EXERCISE => Rewrite the data below as a Markdown table with the columns Number and Line, one row per line, from the line with "Identify the location" up to and including the line with "(272, 1005).". Skip blank lines and leave out the pictures.

RECORDS FOR THIS TASK =>
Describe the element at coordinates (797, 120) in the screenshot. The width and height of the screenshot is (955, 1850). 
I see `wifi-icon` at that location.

* * *

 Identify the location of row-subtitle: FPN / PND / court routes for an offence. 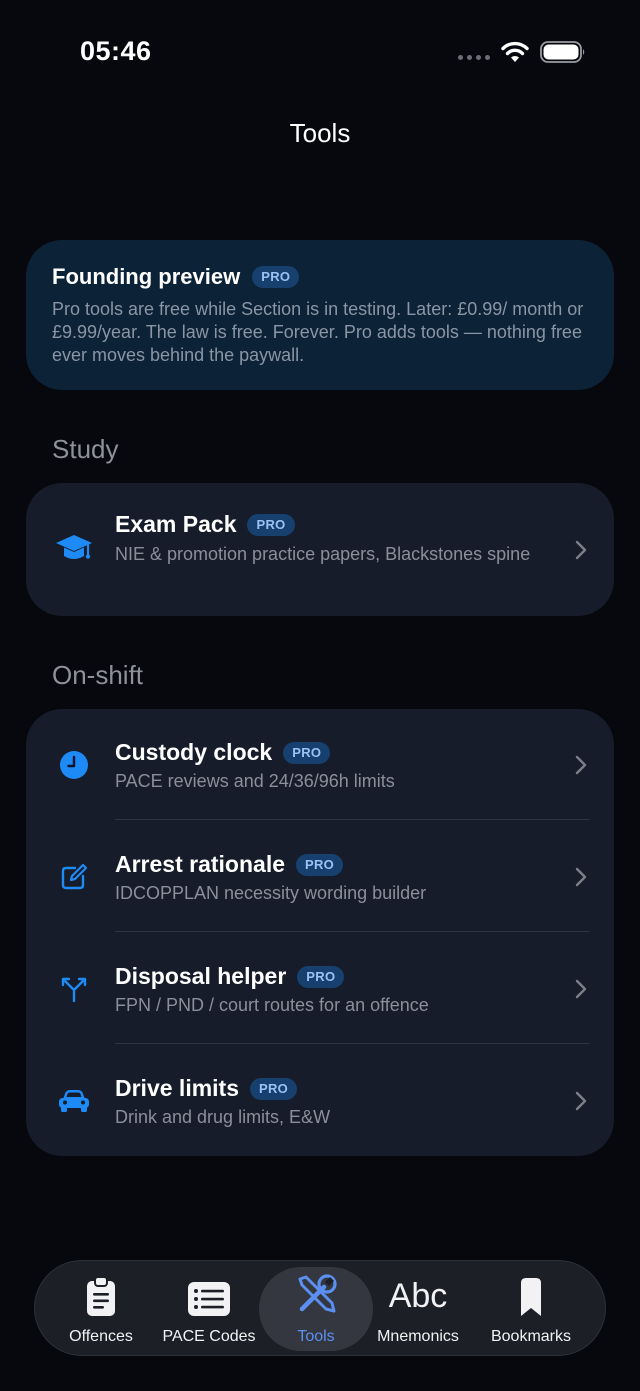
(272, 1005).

...

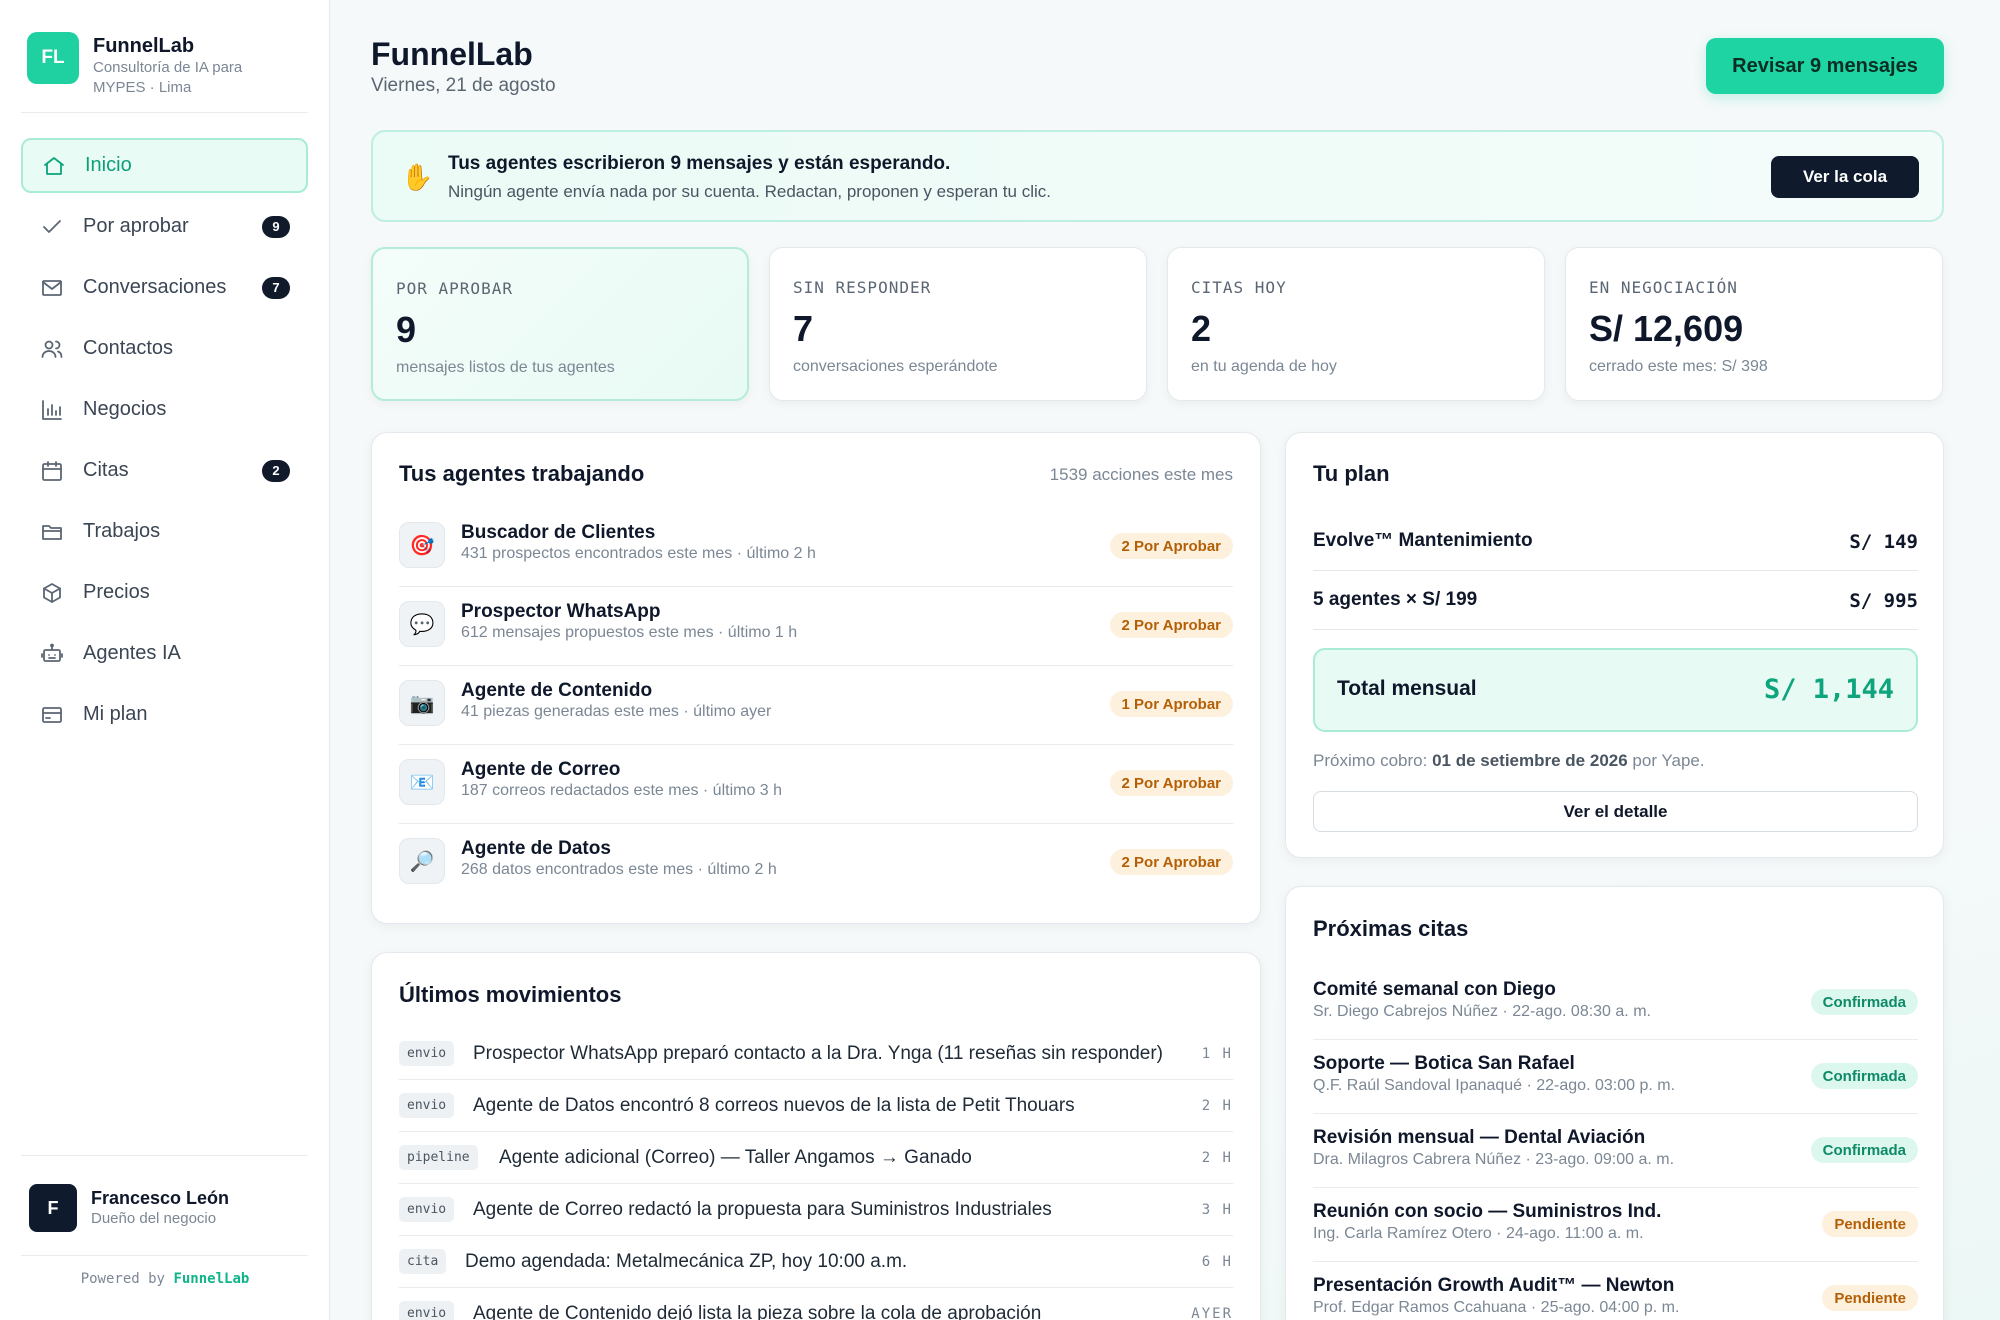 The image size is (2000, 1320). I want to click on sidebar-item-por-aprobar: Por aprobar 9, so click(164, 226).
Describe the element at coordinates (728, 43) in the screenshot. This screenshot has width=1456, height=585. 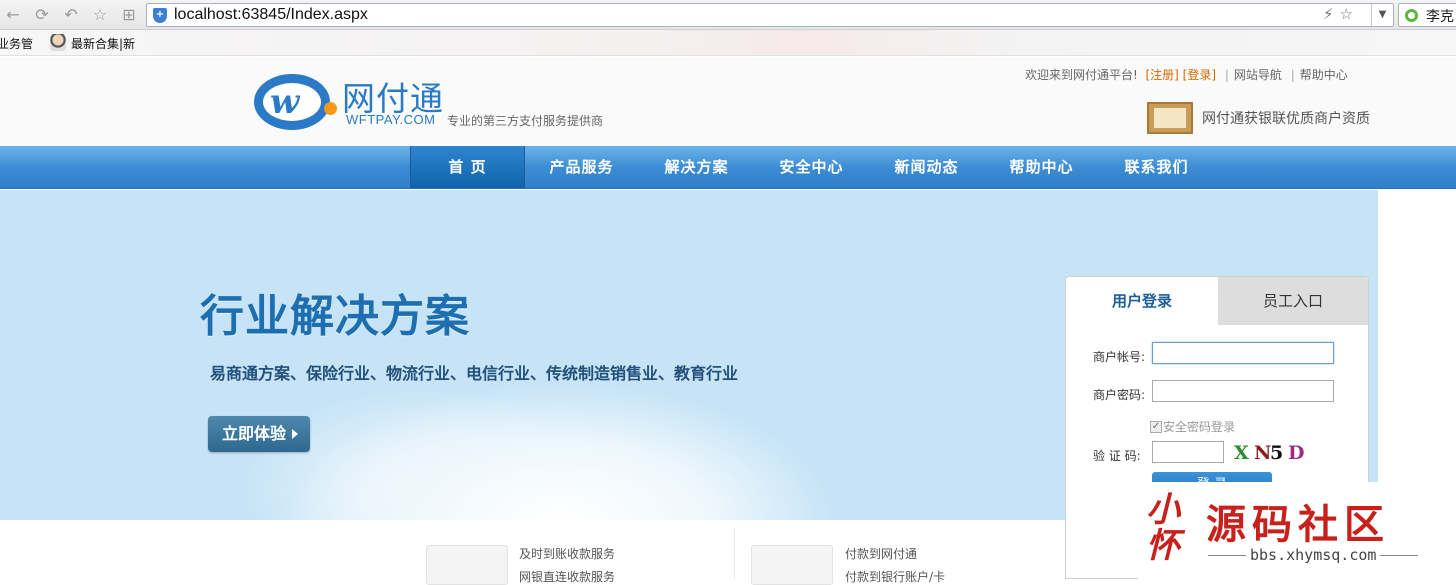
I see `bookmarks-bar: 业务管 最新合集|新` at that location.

FINAL ANSWER =>
| Number | Line |
|---|---|
| 1 |  Identify the location of row-subtitle: FPN / PND / court routes for an offence.  |
| 2 | (272, 1005). |